HC Deb 05 July 1888 vol 328 cc409-10
MR. W. A. M'ARTHUR (Cornwall, Mid, St. Austell)

asked the Under Secretary of State for Foreign Affairs, Whether he has received accounts of the forcible seizure, by an armed French force on March 15, of the Leeward Islands; whether the Convention of 1847 between England and France included an agreement to recognize the independence of these Islands, and an undertaking that neither Power should endeavour to obtain possession of them in any way whatever; whether the Native Chiefs entered a solemn protest against the French action, and declared that, until they received news from England that the Convention of 1847 was abrogated, they should still consider it binding upon all parties; whether the Rev. Mr. Richards wrote to the English Consul, imploring him to use his influence to prevent collisions between the French and the Natives, and asking for information as to the abrogation of the Convention of 1847; whether the reply of the English Consul was to the effect that he had received no information from the Foreign Office as to whether the Convention was abrogated or not; whether the Convention is still in force; if not, when was it agreed to terminate it; and, when was notice of such termination sent to the British Consul?

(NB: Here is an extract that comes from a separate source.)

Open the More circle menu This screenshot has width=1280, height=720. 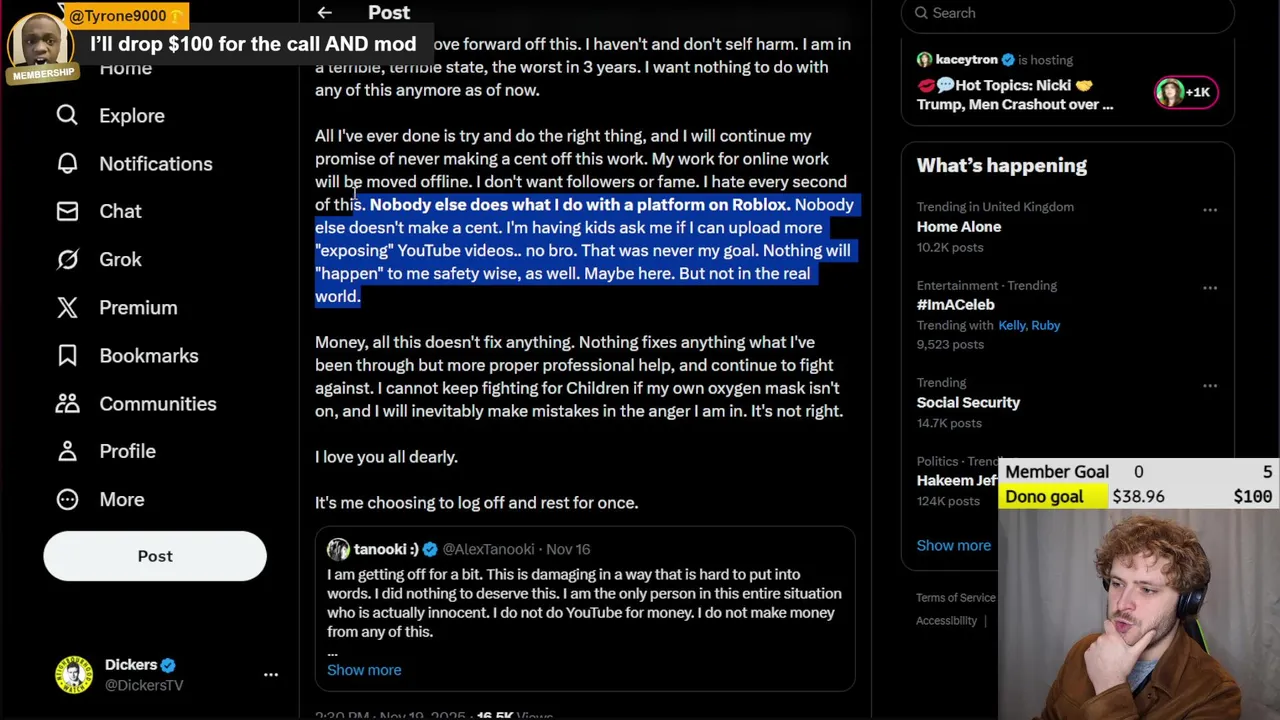67,500
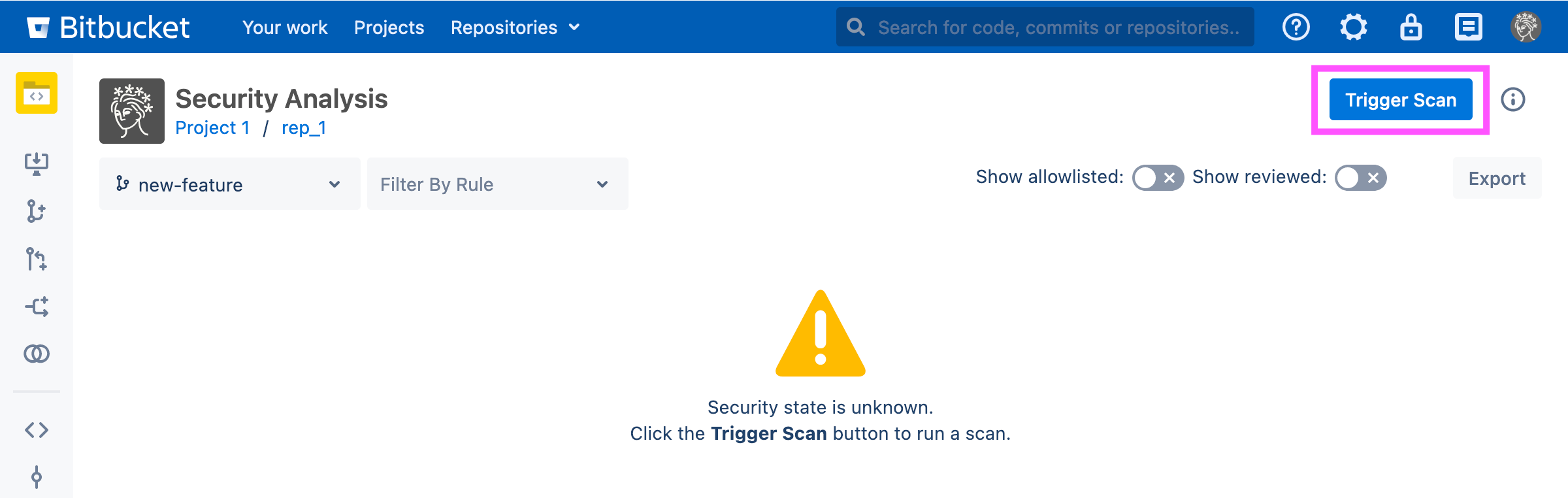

The French took formal possession of the Islands to the leeward of Tahiti on March 15. The Declaration of 1847 for mutual abstention from the annexation of those Islands ceased to have effect on March 15, according to the retrospective Declaration signed on May 30, 1888, which has been laid before Parliament. The Native Chiefs were averse to the French annexation. The Rev. Mr. Richards appealed to the British Consul to obviate a collision; whereupon the British Consul informed the Chiefs that the Declaration of 1847 was "to all intents and purposes abrogated," and advised them against resistance. The Consul was informed on November 26, 1887, of the conclusion of the Convention of November 16; but on March 26 he had not, of course, become aware of the signature of the Declaration which actually put an end to the former arrangement.